L’articolo recentemente pubblicato, a firma Giovanni Moro, mi spinge a riflettere sui commenti dei vari pretesi opinionisti.
Non mi interessa molto la battaglia di bassa lega delle destre che, stupite da piazze che non si accodano, cercano qualunque criterio di denigrazione per compensare il colpo.
Non mi interessano neanche le posizioni del pDC, un partito che non incarna nessuna delle mie sensibilità ma che, in verità, si è limitato ad opinioni sobrie e non martellanti.
Ciò che invece mi preoccupa è la valanga di opinioni, spesso negative e sempre coronate da una pretesa lungimiranza che già assegna un ruolo, uno scopo e qualche oscuro accordo ad una piazza cui dovrebbe invece assegnare il solo merito di aver risvegliato numerose coscienze sopite.
Perché, storicamente, le piazze sono sempre state il luogo di espressione del dissenso e non della creazione di un soggetto politico.
Questo ruolo appartiene a quelle forze organizzate che si attribuiscono la definizione di partito, che dovrebbero – e sempre più raramente lo fanno – percepire i malesseri espressi dalle piazze, rappresentarli e promuoverli.
Sembra invece che a sinistra si pretenda che questa inaspettata novità possa colmare le incapacità politiche ampiamente dimostrate in trent’anni, dalla caduta del muro ai giorni nostri.

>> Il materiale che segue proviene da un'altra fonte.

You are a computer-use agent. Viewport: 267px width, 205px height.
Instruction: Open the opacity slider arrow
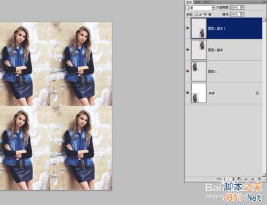tap(242, 7)
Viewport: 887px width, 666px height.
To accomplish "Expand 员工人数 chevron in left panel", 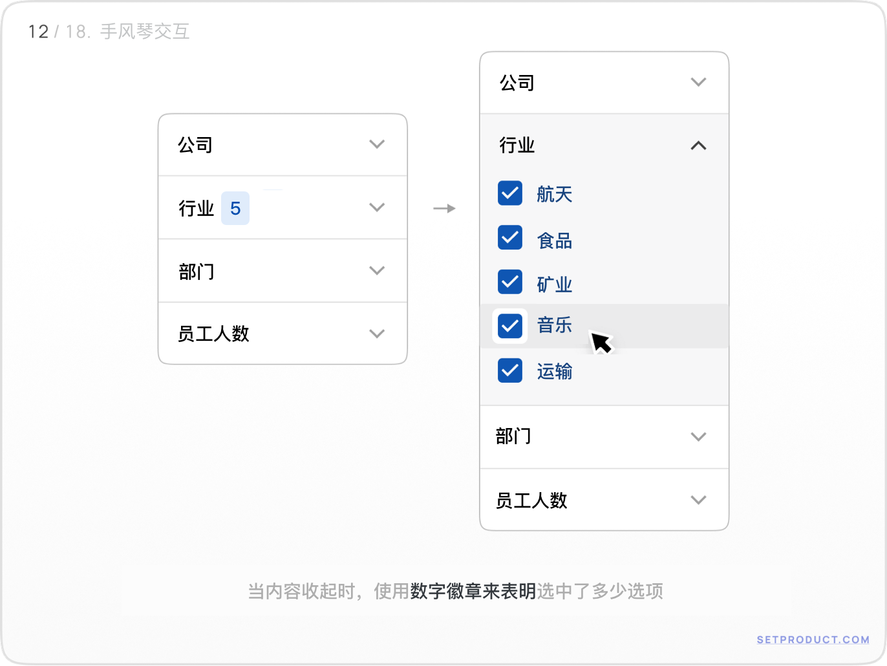I will click(x=377, y=334).
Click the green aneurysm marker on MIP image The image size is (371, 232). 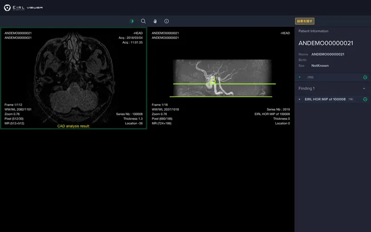[x=212, y=82]

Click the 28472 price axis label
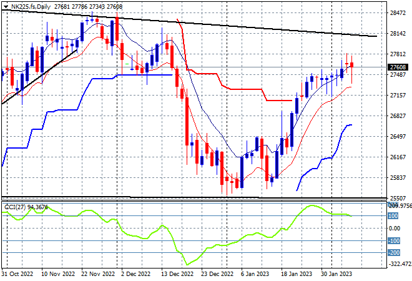(398, 12)
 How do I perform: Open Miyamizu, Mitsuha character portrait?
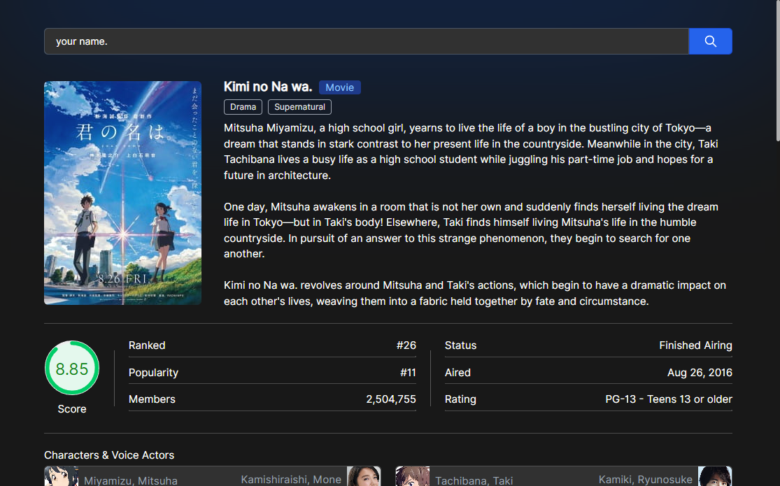pos(62,476)
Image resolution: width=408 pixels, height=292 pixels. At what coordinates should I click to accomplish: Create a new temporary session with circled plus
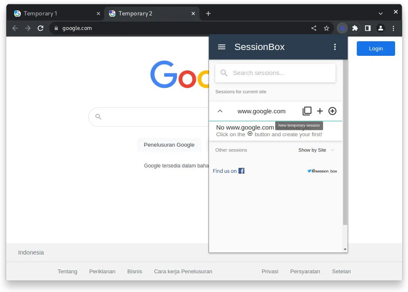pos(332,111)
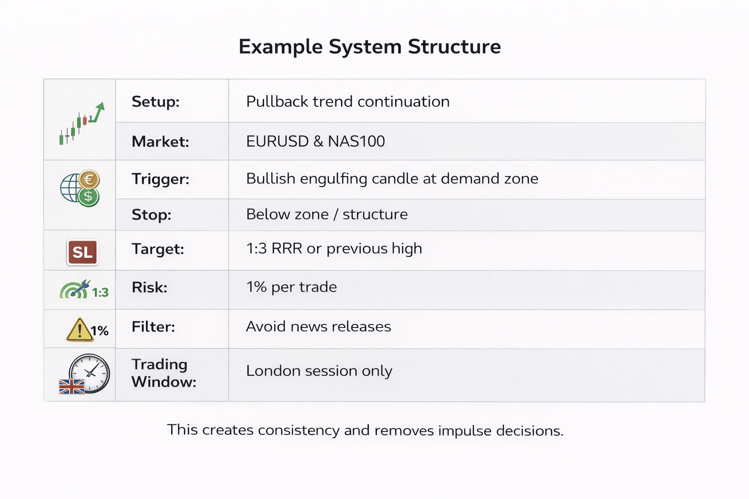Click the Avoid news releases value
This screenshot has width=749, height=499.
pos(318,326)
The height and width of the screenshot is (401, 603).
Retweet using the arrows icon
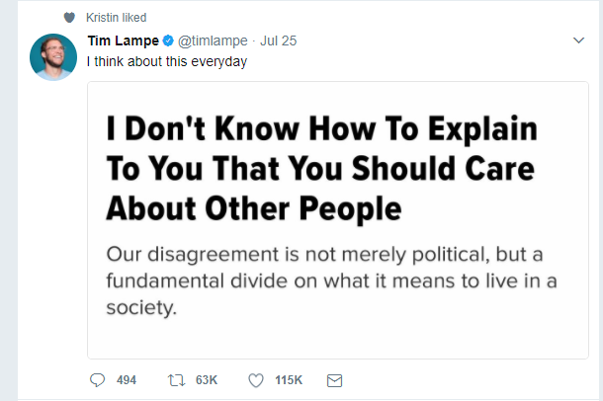tap(180, 380)
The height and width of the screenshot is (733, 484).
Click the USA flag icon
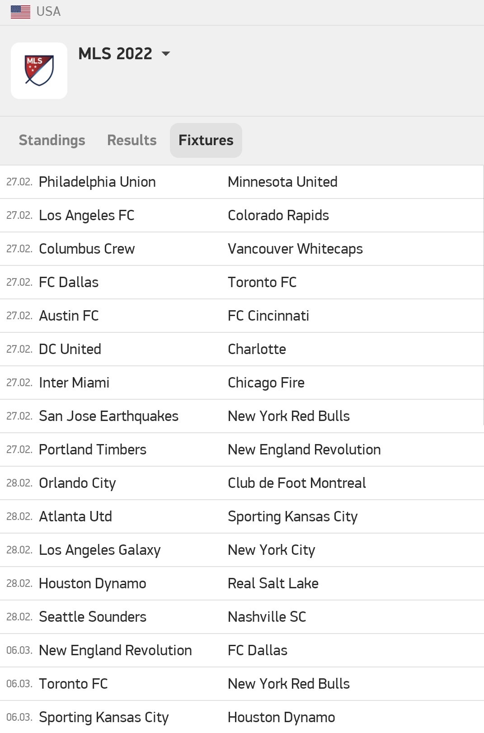20,12
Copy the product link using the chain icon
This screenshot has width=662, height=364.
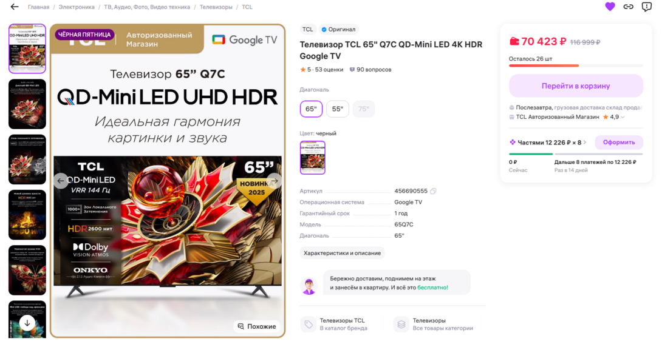click(628, 7)
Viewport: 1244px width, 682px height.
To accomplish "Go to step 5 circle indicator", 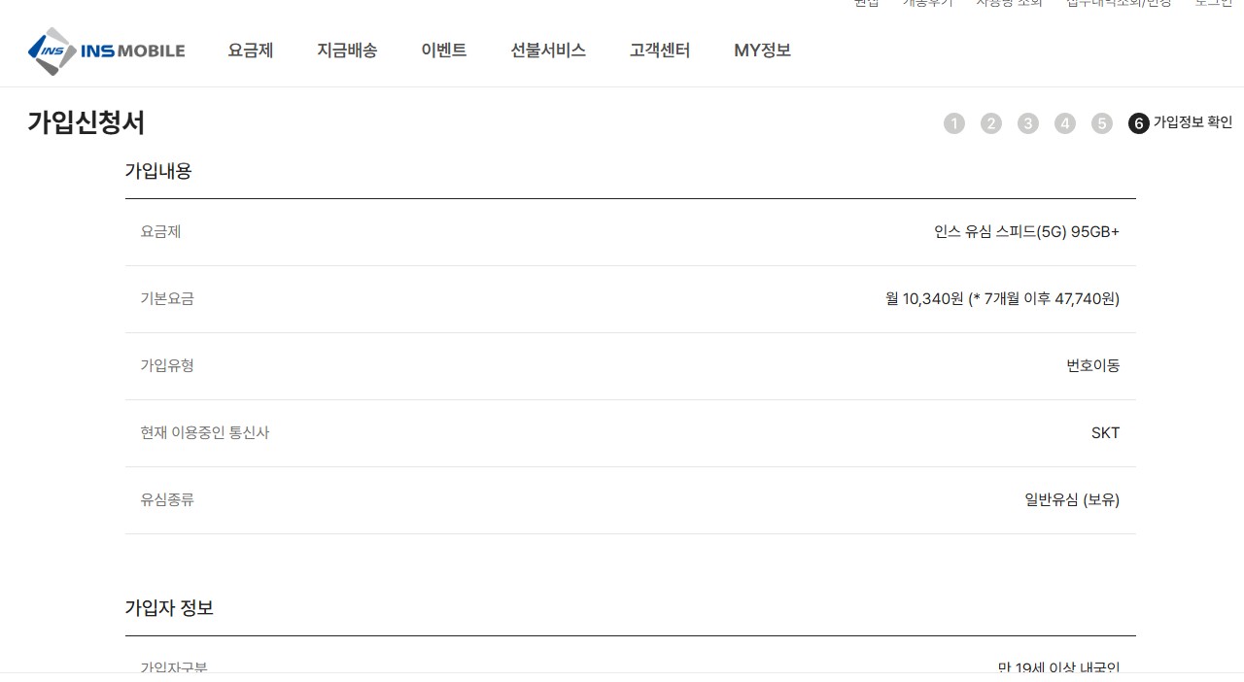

Sembra che ci si aspetti una condivisione di obiettivi auspicabile ma mai realizzata, che non riesce a coinvolgere come un tempo e che riesce a trovare misero riscontro solo nelle tornate elettorali. Una sinistra che, con ridondanza di anziani della mia generazione, in questi trent’anni, non è stata in grado di aggiornarsi, di leggere un mondo cambiato, di proporre un metodo alternativo ai suoi ricordi per rendere appetibile e contestualizzare il suo progetto. Non intendo mettere in discussione un sistema valoriale in cui credo e che mi ha sempre accompagnato ma piuttosto il metodo e la presunzione di quei miei coetanei che ritengono il loro passato l’unica strada perseguibile e corretta.

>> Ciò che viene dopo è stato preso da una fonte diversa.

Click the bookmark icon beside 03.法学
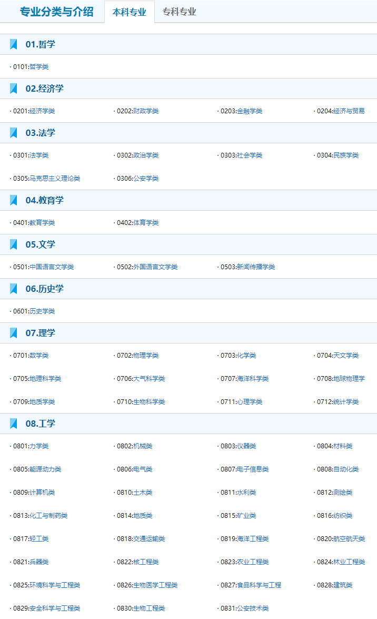(x=13, y=133)
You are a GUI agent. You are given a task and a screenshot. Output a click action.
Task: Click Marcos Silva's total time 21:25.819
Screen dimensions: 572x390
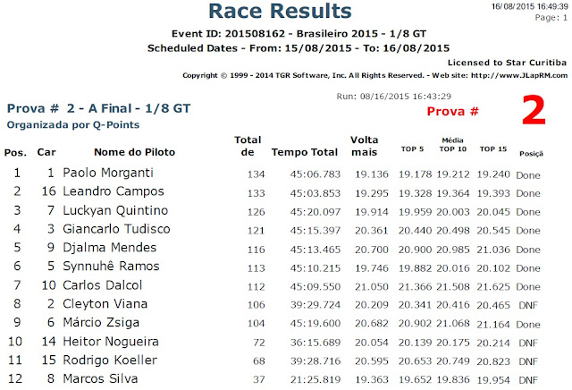(x=315, y=380)
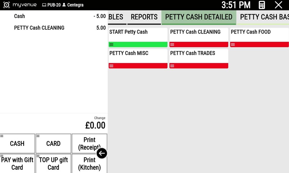Tap Print (Kitchen) button

point(89,164)
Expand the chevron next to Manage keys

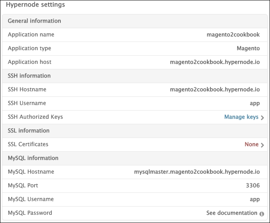pyautogui.click(x=262, y=117)
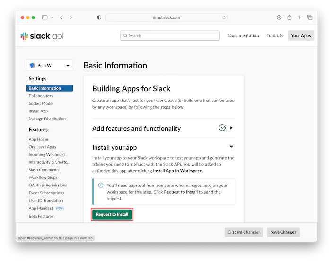The height and width of the screenshot is (262, 333).
Task: Reload page using address bar icon
Action: click(224, 17)
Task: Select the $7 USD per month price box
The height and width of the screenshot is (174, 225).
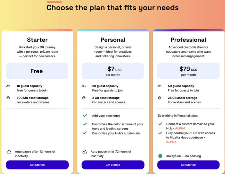Action: [x=113, y=71]
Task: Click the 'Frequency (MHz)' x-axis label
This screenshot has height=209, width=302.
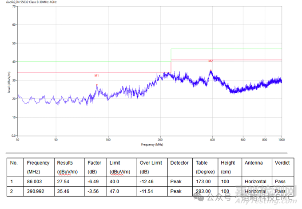Action: [152, 145]
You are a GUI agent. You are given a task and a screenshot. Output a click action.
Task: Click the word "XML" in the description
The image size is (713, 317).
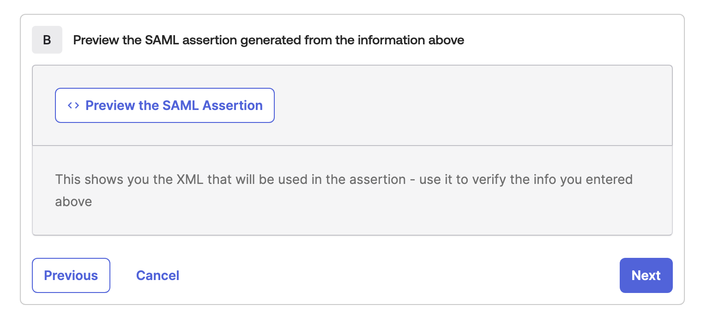[x=191, y=179]
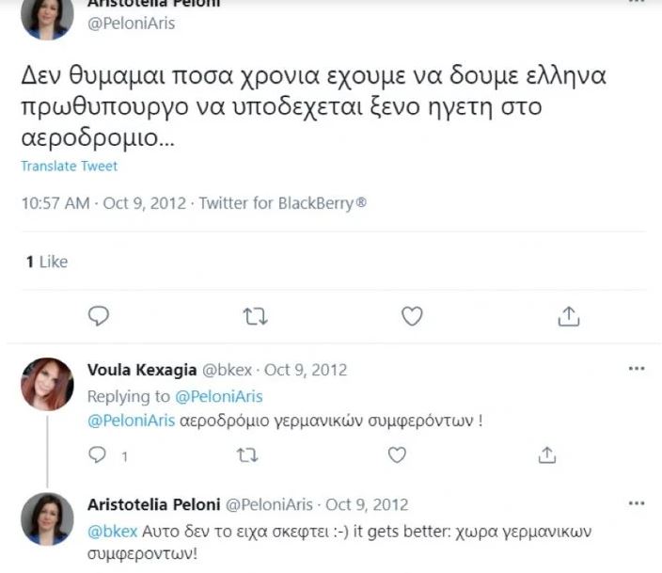Share Voula Kexagia's reply
The height and width of the screenshot is (573, 662).
point(547,455)
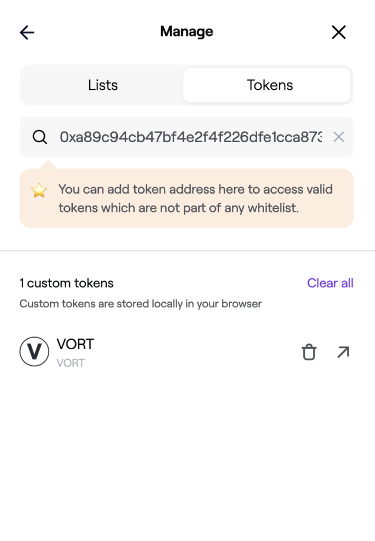The width and height of the screenshot is (375, 541).
Task: Click the Manage header title
Action: click(x=186, y=32)
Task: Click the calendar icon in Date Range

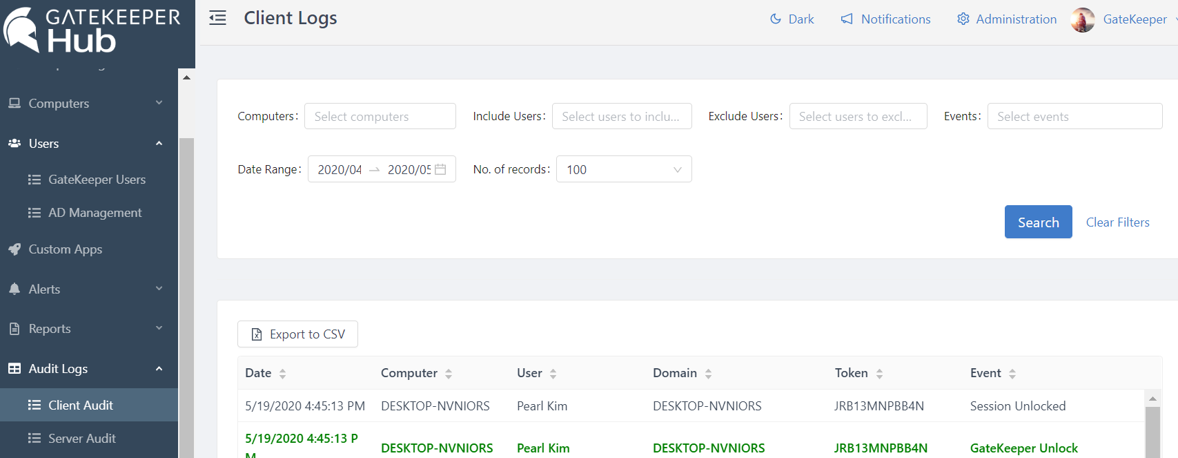Action: click(440, 169)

La mia generazione può ritenersi fortunata per le conquiste e i risultati a suo tempo raggiunti. Ma deve anche tener conto di aver vissuto un periodo favorevole: i movimenti di rivolta in tanti paesi, una cultura sociale radicata, un movimento operaio combattivo, un movimento studentesco sensibile. Oggi quel periodo è purtroppo finito ed è stato annullato, anche per nostra colpa, quel radicamento culturale di cui una sinistra seppure non maggioritaria poteva farsi vanto.
Molte cose sono cambiate: certo, ci sono ancora sfruttati e sfruttatori, ma sono cambiate le categorie sociali, sono cambiati i bisogni, è cambiato il lavoro, sono cambiati linguaggi e informazione ed è cambiato un modo di fare politica che ha trasformato temi complessi in slogan demagogici e sintesi d’impatto, nel tentativo di “costruire” consenso e assicurarsi permanenza al potere.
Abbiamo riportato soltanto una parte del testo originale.